─── Records supplied ───
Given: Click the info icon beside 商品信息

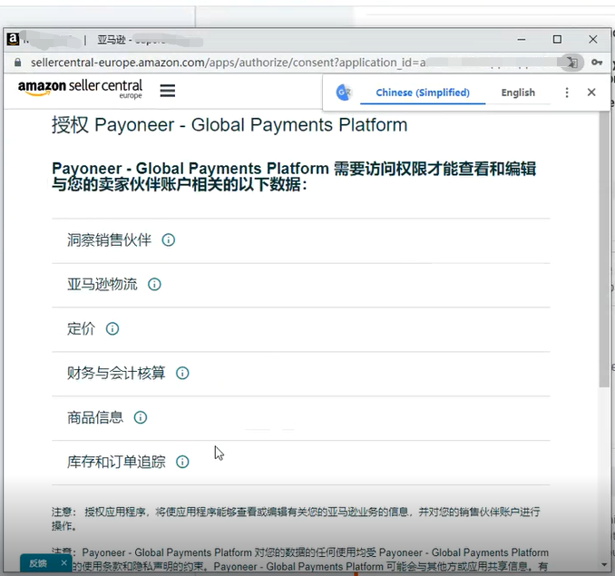Looking at the screenshot, I should (141, 418).
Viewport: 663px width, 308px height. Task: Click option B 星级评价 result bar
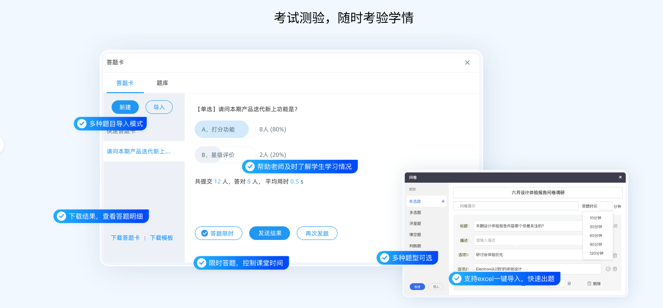225,155
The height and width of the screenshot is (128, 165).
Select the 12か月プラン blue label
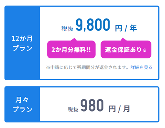click(x=22, y=43)
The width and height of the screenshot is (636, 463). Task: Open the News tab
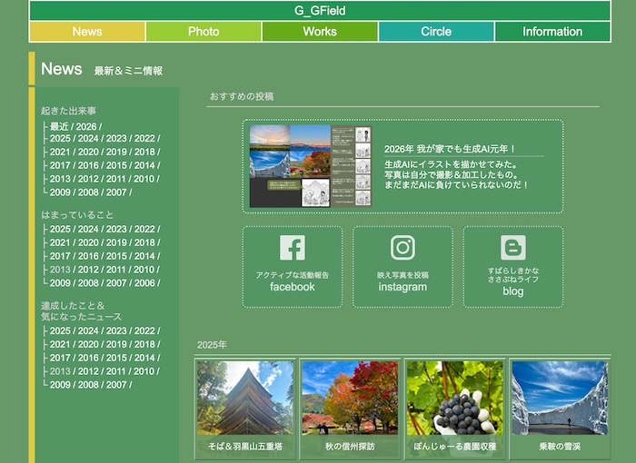(87, 32)
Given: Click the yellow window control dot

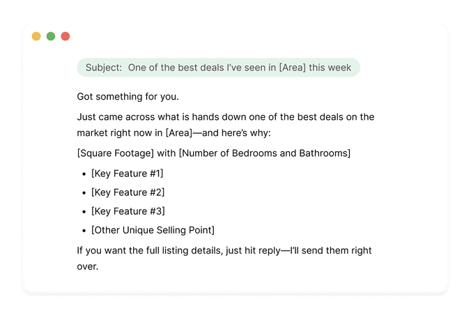Looking at the screenshot, I should click(36, 36).
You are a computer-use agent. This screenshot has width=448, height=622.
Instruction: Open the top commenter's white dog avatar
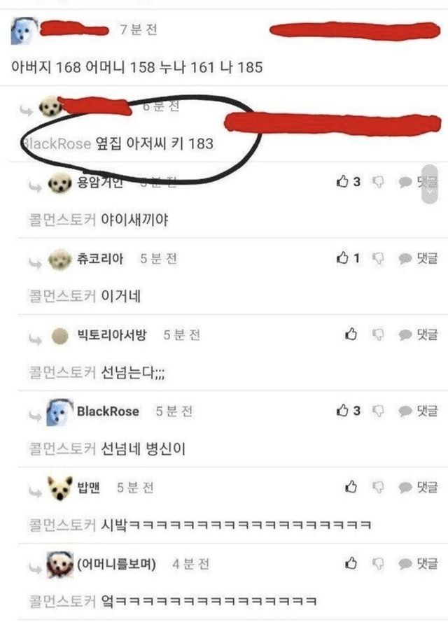click(x=23, y=31)
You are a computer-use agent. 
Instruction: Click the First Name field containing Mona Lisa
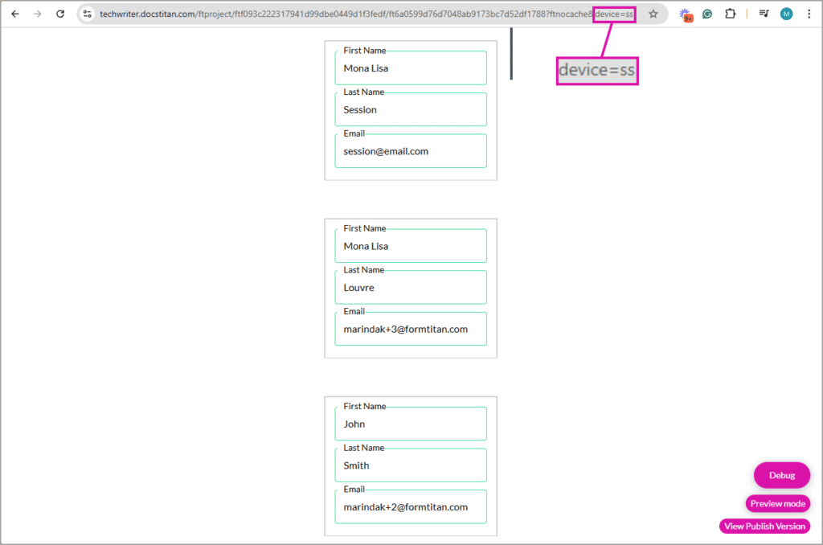(x=411, y=68)
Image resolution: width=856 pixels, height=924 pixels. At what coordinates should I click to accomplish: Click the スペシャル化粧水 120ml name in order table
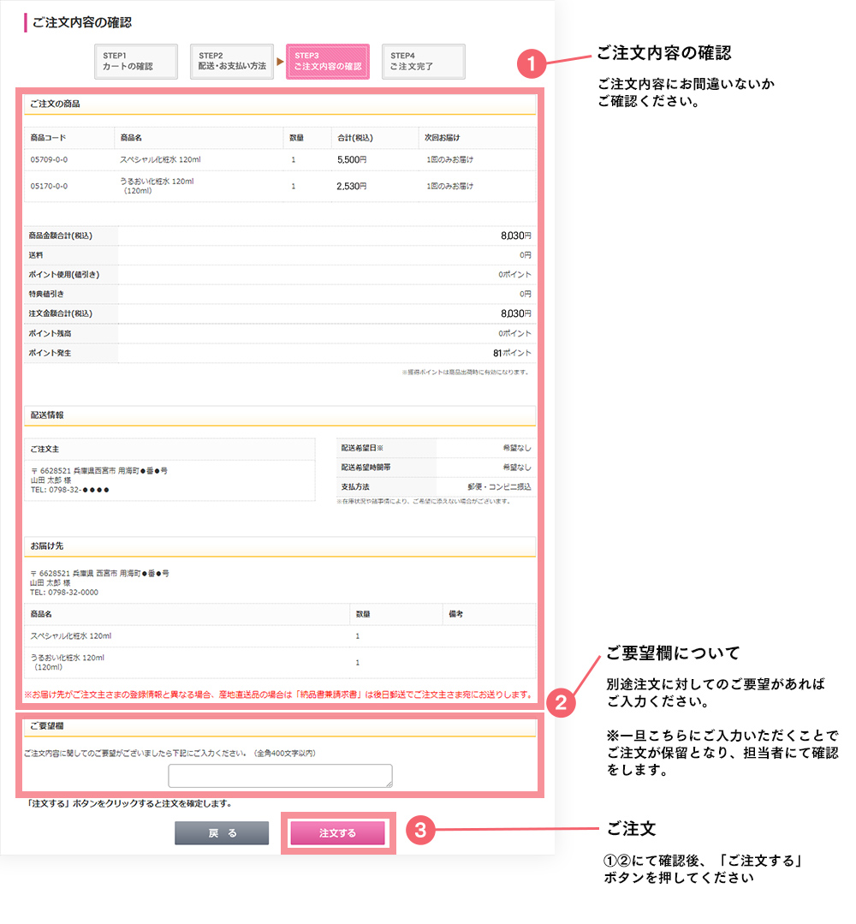[x=161, y=159]
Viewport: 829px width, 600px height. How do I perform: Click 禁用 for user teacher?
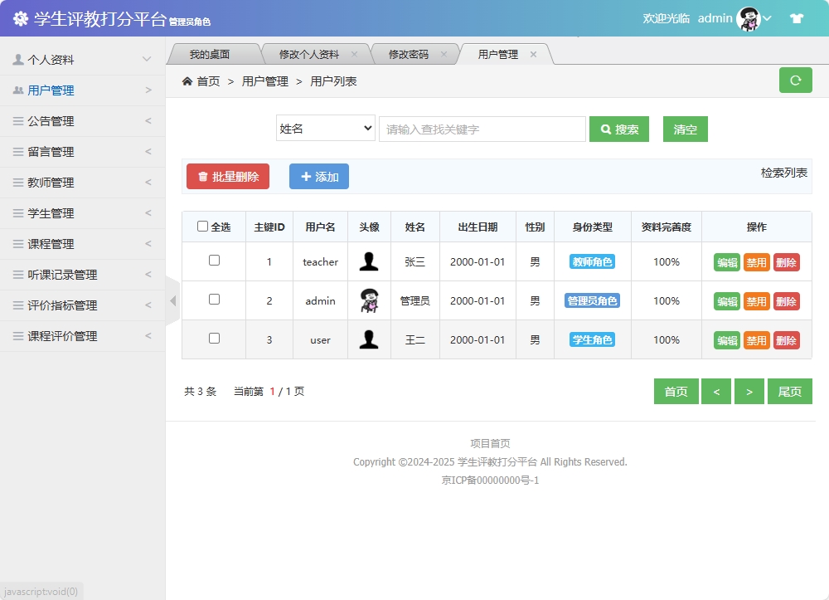(x=755, y=261)
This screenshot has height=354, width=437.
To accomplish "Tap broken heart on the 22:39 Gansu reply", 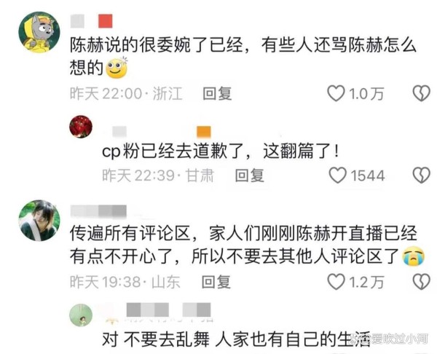I will coord(421,176).
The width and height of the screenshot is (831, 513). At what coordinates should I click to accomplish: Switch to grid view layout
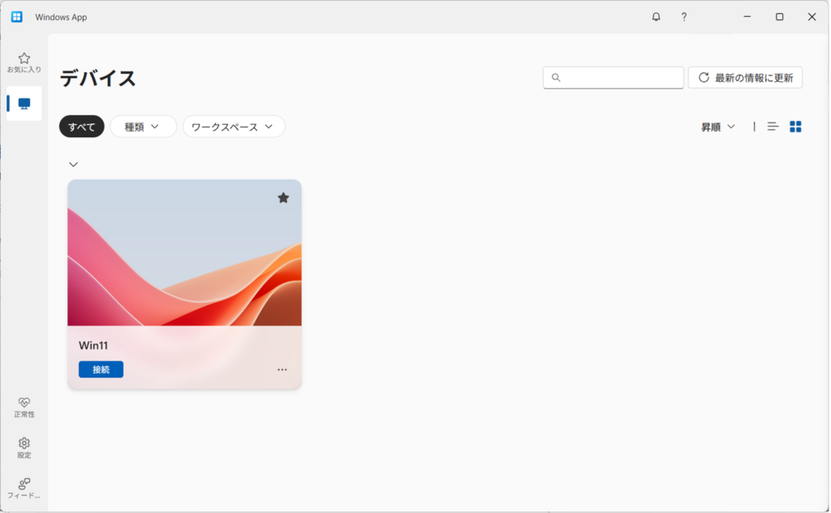point(795,127)
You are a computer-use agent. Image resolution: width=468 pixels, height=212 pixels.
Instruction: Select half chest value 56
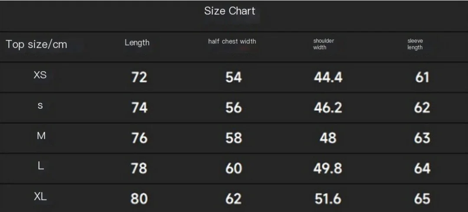point(233,108)
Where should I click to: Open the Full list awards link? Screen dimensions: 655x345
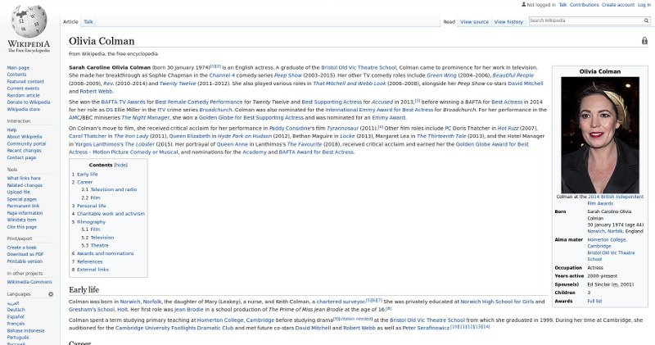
───
If a line falls between the one containing "The width and height of the screenshot is (831, 513)." and the last line of the records above, inclusive, restate it exactly; leave out the pictures and everything else.

> **Result of the task**:
The width and height of the screenshot is (831, 513). At what coordinates should I click to accomplish: Switch to grid view layout
point(795,127)
You are a computer-use agent. Image resolution: width=468 pixels, height=212 pixels.
Instruction: Select half chest value 56
point(233,108)
Where should I click to: Open the Full list awards link? Screen dimensions: 655x345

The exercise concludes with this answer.